Consumer protection frameworks typically require providers to adopt fair business practices through the entire lifecycle of consumer transactions, from promotional and advertising materials through the terms and conditions attached to a purchase. This includes prohibiting any deceptive, fraudulent or unfair representations and ensuring that products are genuine, the quality is accurately depicted, pricing is clear and not presented in a misleading manner, any online reviews or endorsements are authentic, and the provider accurately discloses its identity and qualifications.
Appropriate disclosures
Consumers require accurate and relevant information in order to assess and compare products and services. For example, a consumer purchasing agricultural equipment online will want to know the specifications to ensure it is suitable, the brand and model to be able to compare prices across providers, and the return policy in case the equipment arrives damaged. Consumer protection frameworks often require providers to provide clear disclosures about the products and services offered, pricing, purchase conditions, warranties and refund or other redress policies in order to reduce the information asymmetries inherent in many transactions. For example, the Competition Authority of Kenya, which is also responsible for consumer protection, has engaged in an extensive campaign to require digital financial service providers to improve their disclosures to ensure they adequately explain financial charges and cost of borrowing to consumers.
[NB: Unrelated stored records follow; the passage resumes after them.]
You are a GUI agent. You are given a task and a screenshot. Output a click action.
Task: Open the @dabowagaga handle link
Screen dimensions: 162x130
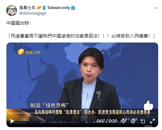[33, 13]
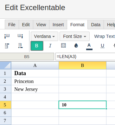The image size is (115, 125).
Task: Click the insert column right icon
Action: click(20, 36)
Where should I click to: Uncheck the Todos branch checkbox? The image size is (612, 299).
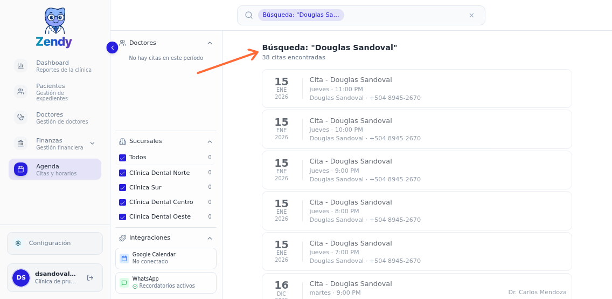(x=122, y=158)
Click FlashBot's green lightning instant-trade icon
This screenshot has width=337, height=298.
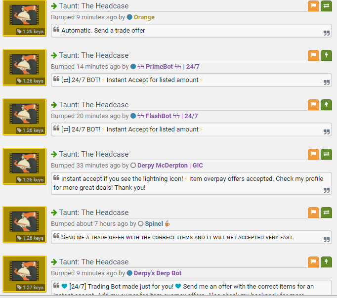(326, 105)
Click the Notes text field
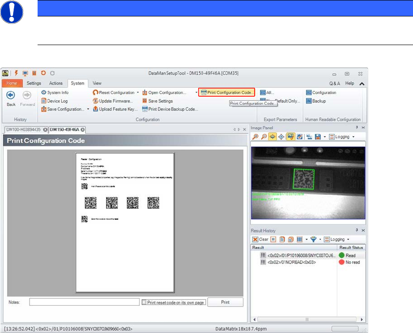The width and height of the screenshot is (413, 333). pos(84,302)
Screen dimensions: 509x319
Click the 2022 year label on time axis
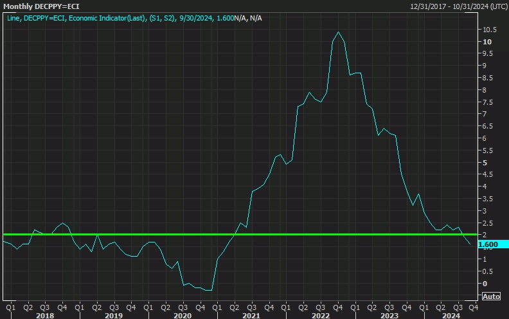point(321,315)
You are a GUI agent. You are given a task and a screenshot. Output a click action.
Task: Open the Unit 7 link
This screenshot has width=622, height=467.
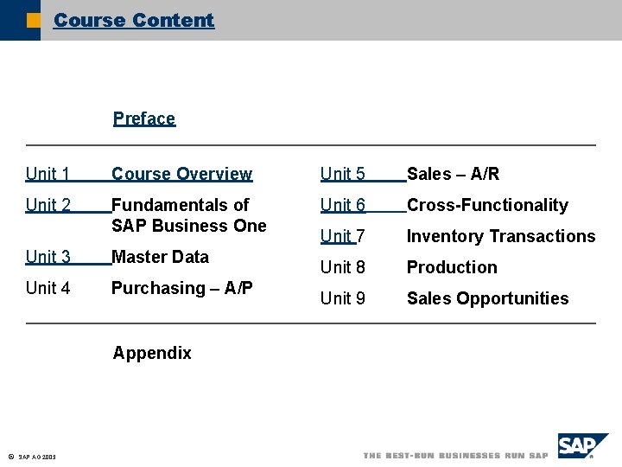pyautogui.click(x=343, y=236)
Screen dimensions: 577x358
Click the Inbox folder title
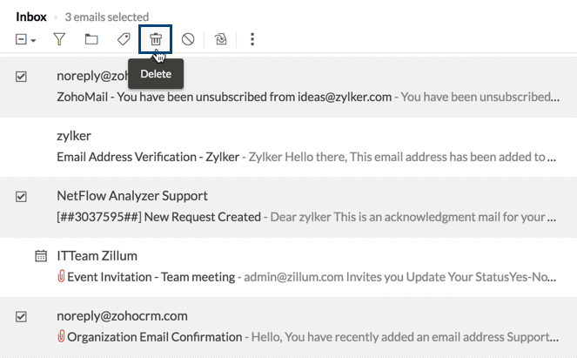[30, 17]

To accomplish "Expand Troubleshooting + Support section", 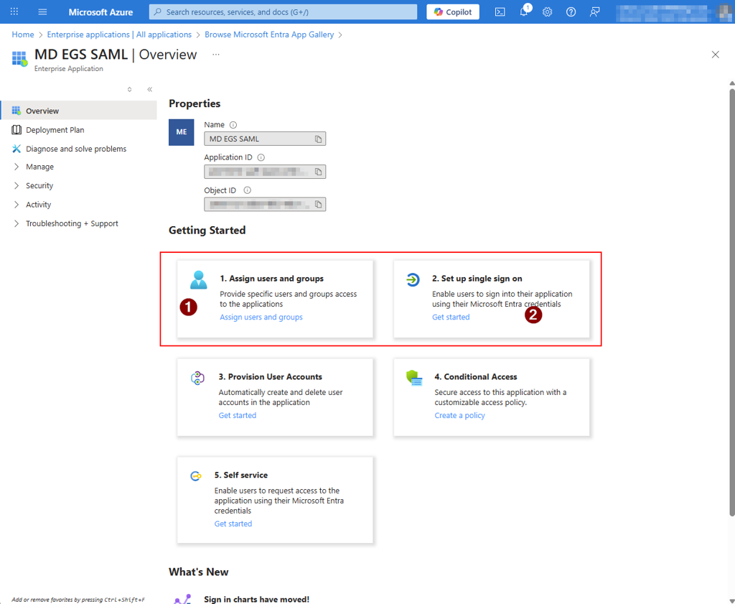I will (x=72, y=223).
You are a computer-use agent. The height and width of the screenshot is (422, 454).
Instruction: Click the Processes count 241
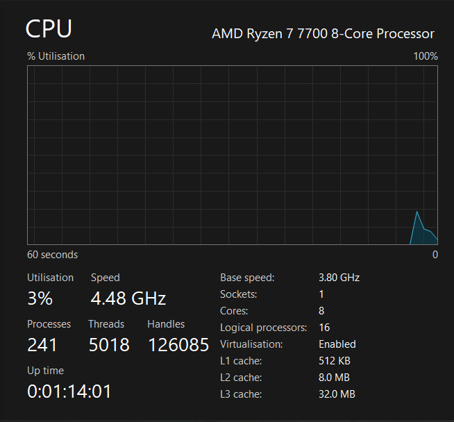(42, 345)
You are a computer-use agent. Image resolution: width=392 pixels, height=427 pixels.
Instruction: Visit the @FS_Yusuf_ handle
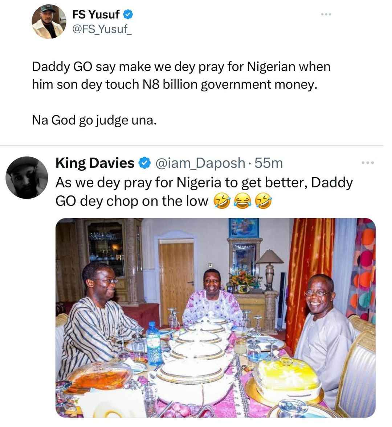(102, 29)
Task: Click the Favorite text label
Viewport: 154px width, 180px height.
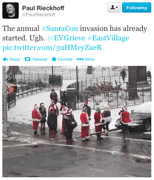Action: click(x=65, y=59)
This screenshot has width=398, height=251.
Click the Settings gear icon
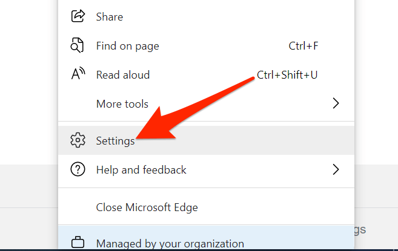click(78, 140)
To maximize the chance that disclosures are read and understood by consumers, some frameworks require that they are formulated simply and concisely, in an accessible format and displayed at times that maximize their effectiveness. This may include providing disclosures in consumers’ local or primary languages in jurisdictions where multiple languages are commonly spoken. Clear and easy-to-understand product terms may be especially important for low-income women, given their relatively limited financial experience and literacy/capability. In some industries, oral advice must be provided regarding information such as the material terms of the service to be provided, associated costs and risks, customers’ rights and obligations, and dispute resolution, but this is rare and difficult to achieve with services provided digitally.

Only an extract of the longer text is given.